Passage —
Cork Myths and Curiosities

Did you know that a single cork stopper can capture up to 562g of CO2?

And that cork was used in Ancient Egypt and can be used to produce energy? Did you know that scientific research consistently proves that consumers associate cork with high-quality wines?

Find out everything you’ve always wanted to know about cork.

Cork’s success over centuries lies in its unique physical properties that no man-made closure has been able to replicate: lightness, compressibility, elastic memory, gradual recovery, impermeability to liquids and resistance to wear, heat and rot.

Cork also allows a minute amount of oxygen to permeate into the wine after sealing. This appears to have a beneficial impact, but more research is needed to understand the full contribution of the cork to wine development.

In addition, the introduction of technical corks such as Twin Top, champagne corks and Neutrocork has extended the range of cork products available to suit each wine style and market segment.

With proper handling during and after bottling to ensure the best performance, cork is unsurpassed as a wine closure.

Cork remains as relevant today as it has ever been. Producers such as Amorim have effectively defeated the problem of TCA and are working constantly to improve performance.

Items —
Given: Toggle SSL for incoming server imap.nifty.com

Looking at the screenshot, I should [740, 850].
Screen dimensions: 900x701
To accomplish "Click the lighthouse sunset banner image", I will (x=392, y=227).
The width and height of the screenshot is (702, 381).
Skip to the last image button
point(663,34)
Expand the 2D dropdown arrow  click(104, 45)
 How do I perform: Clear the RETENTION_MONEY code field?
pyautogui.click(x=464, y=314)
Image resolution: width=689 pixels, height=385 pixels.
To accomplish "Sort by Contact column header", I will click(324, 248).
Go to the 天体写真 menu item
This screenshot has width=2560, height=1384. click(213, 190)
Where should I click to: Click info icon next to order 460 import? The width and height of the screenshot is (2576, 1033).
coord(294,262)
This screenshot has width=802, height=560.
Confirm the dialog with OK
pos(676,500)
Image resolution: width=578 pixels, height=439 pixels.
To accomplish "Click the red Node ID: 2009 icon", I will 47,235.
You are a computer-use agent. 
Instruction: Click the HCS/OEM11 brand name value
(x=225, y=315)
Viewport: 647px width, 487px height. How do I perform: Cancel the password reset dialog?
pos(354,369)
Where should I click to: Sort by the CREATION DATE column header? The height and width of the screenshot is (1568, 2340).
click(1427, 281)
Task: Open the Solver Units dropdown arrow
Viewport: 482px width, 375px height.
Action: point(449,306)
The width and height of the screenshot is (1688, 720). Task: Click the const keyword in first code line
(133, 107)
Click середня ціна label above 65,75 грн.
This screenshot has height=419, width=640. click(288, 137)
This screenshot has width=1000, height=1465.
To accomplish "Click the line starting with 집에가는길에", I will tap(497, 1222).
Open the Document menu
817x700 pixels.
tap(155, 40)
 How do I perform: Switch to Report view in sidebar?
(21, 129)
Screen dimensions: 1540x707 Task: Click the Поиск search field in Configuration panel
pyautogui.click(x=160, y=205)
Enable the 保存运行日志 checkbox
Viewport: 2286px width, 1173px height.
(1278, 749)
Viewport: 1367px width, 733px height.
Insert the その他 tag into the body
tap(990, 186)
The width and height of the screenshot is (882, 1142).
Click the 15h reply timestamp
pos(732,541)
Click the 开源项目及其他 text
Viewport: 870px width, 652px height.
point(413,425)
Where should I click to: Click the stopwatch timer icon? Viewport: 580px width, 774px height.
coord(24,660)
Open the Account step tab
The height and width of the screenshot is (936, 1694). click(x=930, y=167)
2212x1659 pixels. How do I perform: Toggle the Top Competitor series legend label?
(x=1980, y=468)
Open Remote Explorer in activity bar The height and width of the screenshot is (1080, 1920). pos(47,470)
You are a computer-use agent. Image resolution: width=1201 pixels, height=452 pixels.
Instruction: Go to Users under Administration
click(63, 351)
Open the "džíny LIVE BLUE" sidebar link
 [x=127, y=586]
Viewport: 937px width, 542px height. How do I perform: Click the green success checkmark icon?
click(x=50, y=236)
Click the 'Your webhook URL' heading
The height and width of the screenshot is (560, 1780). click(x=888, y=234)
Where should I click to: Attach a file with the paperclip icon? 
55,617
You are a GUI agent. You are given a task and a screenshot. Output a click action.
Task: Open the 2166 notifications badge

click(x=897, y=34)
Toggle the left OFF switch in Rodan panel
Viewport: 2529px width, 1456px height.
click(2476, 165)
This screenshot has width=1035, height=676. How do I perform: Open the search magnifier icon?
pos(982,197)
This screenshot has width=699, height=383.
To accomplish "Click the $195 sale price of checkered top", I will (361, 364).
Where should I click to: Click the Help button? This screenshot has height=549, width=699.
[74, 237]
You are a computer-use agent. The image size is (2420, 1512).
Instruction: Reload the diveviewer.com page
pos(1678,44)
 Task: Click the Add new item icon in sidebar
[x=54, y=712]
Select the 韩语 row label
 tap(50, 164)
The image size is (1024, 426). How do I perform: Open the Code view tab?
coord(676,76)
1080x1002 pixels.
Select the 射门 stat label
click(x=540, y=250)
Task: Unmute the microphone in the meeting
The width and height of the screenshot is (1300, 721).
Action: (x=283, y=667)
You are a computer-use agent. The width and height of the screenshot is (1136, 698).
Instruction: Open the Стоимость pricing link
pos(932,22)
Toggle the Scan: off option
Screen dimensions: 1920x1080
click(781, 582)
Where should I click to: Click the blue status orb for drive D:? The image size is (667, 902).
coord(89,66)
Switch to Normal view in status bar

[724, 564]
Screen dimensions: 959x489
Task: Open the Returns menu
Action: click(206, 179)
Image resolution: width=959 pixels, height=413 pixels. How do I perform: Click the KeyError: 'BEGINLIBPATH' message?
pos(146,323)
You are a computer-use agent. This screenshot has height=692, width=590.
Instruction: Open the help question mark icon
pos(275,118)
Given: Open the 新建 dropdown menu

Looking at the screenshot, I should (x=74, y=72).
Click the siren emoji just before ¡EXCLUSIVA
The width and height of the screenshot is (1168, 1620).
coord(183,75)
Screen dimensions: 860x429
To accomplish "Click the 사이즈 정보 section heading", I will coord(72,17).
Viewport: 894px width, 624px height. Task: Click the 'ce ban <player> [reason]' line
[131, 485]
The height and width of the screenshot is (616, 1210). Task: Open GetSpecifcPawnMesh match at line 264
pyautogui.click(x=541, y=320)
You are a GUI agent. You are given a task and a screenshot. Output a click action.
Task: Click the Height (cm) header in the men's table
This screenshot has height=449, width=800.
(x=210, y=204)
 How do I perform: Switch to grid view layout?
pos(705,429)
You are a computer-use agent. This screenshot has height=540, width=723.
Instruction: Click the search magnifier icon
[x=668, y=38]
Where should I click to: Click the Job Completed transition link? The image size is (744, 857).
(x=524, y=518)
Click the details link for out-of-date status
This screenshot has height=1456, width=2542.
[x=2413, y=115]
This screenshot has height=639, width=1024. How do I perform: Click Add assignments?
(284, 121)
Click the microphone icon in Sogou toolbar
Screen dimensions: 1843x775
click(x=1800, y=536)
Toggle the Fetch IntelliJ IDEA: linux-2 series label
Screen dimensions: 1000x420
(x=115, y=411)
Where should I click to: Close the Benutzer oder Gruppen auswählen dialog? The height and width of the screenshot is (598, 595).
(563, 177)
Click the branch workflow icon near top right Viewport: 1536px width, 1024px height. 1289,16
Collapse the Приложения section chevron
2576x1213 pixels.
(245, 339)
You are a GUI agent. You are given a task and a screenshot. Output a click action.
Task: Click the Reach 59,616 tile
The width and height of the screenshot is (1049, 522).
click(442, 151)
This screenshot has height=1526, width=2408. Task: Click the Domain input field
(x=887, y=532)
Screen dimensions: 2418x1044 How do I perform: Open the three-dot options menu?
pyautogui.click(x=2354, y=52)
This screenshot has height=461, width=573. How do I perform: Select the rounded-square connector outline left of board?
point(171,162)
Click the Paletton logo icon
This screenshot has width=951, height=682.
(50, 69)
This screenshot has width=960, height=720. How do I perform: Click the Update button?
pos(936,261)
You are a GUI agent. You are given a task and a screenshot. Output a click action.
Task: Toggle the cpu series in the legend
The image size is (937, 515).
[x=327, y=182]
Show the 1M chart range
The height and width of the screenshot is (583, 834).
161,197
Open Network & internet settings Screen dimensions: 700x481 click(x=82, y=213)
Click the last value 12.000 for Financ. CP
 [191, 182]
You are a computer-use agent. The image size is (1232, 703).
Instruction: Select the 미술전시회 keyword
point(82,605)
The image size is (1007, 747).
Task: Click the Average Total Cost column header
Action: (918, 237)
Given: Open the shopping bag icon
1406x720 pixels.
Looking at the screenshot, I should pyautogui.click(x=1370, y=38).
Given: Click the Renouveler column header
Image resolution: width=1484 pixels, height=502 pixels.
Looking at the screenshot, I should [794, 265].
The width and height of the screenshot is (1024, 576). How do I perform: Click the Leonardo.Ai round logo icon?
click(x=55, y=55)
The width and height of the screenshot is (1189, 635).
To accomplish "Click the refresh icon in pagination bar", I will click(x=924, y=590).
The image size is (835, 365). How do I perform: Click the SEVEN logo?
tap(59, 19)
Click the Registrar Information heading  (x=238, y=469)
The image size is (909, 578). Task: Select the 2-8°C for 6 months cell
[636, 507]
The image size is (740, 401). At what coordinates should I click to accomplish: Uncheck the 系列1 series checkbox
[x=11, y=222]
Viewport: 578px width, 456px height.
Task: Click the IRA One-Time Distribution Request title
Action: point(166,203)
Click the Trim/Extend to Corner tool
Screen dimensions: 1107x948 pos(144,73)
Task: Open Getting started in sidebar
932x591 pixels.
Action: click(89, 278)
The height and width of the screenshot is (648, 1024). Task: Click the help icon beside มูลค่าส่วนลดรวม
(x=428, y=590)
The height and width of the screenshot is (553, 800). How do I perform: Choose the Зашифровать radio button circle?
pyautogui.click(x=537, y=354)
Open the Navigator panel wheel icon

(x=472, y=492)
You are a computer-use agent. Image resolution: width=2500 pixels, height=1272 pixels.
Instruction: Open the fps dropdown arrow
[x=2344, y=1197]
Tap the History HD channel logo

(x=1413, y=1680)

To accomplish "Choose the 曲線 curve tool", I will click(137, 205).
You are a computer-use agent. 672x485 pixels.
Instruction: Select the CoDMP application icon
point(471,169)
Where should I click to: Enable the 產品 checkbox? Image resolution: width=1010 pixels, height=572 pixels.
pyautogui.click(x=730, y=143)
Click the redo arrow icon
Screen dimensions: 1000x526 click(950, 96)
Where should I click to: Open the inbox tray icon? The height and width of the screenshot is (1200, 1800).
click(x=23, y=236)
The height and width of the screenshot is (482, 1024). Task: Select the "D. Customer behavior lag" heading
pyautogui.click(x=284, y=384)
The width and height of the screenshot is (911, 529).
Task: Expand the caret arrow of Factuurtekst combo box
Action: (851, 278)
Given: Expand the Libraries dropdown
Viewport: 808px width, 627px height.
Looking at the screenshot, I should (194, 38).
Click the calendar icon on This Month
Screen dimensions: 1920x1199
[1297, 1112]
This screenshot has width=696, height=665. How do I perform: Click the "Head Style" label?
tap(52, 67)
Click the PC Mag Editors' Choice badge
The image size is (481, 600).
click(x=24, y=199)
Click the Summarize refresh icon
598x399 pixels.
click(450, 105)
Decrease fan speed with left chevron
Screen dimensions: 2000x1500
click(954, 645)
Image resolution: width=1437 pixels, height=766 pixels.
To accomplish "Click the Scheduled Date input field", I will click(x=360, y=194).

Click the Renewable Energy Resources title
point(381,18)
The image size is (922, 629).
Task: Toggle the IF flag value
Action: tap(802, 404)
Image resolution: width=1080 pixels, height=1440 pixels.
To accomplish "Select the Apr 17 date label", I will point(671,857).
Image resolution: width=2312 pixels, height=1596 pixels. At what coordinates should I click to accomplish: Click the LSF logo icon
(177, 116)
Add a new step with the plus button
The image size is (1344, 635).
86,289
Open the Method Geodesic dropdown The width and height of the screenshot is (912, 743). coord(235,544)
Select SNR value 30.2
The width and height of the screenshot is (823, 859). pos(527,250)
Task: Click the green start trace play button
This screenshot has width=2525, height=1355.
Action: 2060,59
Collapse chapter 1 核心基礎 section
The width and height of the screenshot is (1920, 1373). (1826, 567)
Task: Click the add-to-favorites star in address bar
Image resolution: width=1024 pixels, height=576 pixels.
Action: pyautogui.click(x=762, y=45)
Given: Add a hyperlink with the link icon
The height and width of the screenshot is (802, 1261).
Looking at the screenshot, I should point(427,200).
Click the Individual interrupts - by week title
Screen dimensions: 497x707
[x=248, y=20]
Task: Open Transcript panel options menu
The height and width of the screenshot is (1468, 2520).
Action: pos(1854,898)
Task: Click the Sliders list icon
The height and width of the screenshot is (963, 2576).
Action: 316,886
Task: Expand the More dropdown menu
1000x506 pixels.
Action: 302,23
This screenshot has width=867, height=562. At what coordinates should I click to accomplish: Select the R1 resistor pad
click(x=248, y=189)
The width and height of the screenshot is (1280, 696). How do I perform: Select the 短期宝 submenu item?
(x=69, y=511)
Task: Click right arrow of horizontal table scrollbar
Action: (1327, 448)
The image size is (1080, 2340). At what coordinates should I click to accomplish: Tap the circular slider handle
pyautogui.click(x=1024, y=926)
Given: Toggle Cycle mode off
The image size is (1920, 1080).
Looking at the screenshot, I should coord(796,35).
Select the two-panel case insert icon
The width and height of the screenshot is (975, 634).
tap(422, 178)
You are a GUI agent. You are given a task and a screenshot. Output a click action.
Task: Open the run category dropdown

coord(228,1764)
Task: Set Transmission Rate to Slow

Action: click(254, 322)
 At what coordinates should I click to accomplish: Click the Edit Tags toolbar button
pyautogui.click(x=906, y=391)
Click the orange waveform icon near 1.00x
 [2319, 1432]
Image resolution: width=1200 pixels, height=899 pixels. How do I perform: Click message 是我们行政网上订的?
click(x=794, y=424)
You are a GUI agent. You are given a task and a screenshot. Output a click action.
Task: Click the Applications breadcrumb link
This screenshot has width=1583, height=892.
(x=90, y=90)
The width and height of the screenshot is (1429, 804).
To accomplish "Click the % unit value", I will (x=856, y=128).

Exercise brief —
List every kind of technical cork that the cork passage names.

Complete answer —
Twin Top, champagne corks, Neutrocork